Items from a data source
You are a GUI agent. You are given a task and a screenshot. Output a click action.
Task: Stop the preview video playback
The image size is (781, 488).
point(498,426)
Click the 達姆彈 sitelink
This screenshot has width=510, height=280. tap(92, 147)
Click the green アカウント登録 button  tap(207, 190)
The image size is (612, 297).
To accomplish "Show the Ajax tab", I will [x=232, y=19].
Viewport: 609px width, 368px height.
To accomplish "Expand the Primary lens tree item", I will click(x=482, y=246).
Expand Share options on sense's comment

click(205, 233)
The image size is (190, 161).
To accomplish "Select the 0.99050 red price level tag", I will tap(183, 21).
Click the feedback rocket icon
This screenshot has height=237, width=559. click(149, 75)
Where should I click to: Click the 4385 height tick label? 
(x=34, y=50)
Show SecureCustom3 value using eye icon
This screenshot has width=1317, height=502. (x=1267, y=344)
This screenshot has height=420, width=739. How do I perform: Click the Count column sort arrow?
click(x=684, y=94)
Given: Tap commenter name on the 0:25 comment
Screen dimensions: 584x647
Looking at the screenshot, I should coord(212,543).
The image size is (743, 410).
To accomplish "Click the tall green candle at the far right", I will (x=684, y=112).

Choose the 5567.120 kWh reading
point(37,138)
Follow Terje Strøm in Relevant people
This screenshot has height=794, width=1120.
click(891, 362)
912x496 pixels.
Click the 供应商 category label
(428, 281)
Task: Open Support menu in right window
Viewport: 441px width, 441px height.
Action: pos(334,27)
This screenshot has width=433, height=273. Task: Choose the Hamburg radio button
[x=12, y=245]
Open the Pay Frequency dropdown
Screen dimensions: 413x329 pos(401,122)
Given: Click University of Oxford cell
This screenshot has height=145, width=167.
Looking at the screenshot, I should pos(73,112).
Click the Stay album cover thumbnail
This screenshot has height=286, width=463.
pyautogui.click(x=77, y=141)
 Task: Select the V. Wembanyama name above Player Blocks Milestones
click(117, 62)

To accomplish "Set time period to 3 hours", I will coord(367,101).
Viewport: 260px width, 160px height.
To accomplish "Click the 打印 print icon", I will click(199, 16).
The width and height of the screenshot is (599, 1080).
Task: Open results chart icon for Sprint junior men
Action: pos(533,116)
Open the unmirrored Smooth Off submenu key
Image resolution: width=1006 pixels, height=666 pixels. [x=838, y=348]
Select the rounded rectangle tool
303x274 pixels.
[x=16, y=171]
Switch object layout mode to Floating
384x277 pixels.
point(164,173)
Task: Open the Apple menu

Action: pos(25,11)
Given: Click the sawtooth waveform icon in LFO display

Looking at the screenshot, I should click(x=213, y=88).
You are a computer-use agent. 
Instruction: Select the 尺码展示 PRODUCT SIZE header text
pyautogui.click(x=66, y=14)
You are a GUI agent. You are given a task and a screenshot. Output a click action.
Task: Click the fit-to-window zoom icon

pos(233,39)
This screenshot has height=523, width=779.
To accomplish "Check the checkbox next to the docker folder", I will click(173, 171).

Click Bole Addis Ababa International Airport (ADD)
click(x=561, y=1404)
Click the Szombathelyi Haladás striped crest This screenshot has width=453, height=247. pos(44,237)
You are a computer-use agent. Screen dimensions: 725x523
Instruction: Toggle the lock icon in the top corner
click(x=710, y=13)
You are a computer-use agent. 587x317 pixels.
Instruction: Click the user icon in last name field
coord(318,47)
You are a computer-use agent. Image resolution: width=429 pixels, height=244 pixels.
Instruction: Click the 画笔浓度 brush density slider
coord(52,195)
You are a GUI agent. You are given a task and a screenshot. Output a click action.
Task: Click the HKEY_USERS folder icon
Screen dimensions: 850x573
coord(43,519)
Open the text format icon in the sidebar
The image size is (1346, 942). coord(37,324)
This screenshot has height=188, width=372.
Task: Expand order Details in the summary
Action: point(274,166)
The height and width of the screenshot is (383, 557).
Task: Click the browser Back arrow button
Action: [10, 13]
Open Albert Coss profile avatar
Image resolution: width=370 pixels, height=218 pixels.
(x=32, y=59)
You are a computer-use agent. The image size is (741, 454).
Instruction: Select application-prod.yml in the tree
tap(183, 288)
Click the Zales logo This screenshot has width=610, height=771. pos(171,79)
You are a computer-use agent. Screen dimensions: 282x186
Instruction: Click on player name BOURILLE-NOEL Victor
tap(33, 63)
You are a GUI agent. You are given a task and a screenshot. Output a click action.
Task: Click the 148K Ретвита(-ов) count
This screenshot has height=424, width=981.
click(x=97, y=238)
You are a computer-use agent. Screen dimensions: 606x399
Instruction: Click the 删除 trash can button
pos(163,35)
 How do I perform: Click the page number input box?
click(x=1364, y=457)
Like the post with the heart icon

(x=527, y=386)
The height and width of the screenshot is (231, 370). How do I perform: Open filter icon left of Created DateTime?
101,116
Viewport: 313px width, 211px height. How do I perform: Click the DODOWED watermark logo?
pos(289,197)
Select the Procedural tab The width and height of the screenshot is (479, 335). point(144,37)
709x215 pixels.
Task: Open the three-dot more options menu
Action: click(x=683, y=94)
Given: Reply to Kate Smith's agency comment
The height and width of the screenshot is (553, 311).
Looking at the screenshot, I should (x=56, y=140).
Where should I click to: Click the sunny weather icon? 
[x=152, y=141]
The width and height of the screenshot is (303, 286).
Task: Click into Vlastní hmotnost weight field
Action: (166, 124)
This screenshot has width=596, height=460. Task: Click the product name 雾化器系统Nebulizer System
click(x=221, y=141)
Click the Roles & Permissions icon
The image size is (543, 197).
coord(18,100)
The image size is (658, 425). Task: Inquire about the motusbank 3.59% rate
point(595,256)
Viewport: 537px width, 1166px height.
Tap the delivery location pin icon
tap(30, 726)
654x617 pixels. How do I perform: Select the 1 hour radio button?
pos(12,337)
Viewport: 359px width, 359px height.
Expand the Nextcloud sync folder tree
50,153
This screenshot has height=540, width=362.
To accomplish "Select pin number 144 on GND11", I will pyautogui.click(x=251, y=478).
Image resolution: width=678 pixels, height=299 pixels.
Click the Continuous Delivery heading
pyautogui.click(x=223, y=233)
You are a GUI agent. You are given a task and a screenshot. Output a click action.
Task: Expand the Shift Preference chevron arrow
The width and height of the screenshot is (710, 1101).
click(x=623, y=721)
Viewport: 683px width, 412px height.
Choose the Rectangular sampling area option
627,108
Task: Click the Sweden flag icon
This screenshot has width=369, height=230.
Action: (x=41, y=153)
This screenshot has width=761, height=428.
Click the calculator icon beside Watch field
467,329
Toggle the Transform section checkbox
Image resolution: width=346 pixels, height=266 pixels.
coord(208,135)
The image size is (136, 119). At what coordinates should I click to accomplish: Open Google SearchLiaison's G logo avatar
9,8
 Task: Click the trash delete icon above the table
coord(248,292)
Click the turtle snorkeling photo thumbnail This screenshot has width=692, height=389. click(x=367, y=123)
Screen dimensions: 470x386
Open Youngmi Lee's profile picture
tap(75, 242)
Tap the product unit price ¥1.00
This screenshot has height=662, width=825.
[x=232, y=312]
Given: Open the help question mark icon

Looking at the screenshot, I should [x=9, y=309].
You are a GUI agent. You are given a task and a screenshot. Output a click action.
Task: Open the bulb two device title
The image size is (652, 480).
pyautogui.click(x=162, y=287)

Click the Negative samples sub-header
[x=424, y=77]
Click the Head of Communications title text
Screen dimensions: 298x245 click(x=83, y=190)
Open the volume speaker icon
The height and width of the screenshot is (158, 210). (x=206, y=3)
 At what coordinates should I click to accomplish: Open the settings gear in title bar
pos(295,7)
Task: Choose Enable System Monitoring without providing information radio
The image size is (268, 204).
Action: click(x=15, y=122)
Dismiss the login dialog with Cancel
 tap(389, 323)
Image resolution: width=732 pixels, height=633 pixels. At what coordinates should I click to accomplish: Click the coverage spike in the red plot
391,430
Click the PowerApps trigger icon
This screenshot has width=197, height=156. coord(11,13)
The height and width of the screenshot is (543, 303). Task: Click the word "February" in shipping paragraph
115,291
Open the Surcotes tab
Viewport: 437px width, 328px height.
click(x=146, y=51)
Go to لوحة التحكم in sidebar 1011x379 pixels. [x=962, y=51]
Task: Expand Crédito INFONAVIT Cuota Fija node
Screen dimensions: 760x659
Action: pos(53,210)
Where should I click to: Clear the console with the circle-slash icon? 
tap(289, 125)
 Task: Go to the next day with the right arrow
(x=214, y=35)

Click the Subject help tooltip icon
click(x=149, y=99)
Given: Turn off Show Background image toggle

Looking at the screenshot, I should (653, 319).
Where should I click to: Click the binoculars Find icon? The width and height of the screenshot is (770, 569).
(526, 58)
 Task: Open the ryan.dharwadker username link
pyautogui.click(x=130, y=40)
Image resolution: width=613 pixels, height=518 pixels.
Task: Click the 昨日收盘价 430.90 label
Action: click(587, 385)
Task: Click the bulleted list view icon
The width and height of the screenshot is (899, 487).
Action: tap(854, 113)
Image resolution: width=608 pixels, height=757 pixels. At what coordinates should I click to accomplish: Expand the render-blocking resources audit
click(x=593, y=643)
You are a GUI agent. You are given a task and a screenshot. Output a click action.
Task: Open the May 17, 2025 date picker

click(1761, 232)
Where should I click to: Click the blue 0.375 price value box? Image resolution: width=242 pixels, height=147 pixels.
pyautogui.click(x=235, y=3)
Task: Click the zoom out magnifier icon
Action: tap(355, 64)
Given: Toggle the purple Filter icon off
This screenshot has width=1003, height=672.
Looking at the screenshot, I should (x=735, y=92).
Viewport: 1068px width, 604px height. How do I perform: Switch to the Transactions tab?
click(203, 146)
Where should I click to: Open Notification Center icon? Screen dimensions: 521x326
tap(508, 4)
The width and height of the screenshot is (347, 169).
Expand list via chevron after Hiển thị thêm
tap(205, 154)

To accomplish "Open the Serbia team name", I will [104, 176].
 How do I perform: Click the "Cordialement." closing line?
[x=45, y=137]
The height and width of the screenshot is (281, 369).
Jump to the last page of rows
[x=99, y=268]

■ **Problem**:
Gather up every line in the data above that contains the word "green", copying each one.

■ **Answer to this exercise**:
Click the green アカウント登録 button  tap(207, 190)
To accomplish "Click the tall green candle at the far right", I will (x=684, y=112).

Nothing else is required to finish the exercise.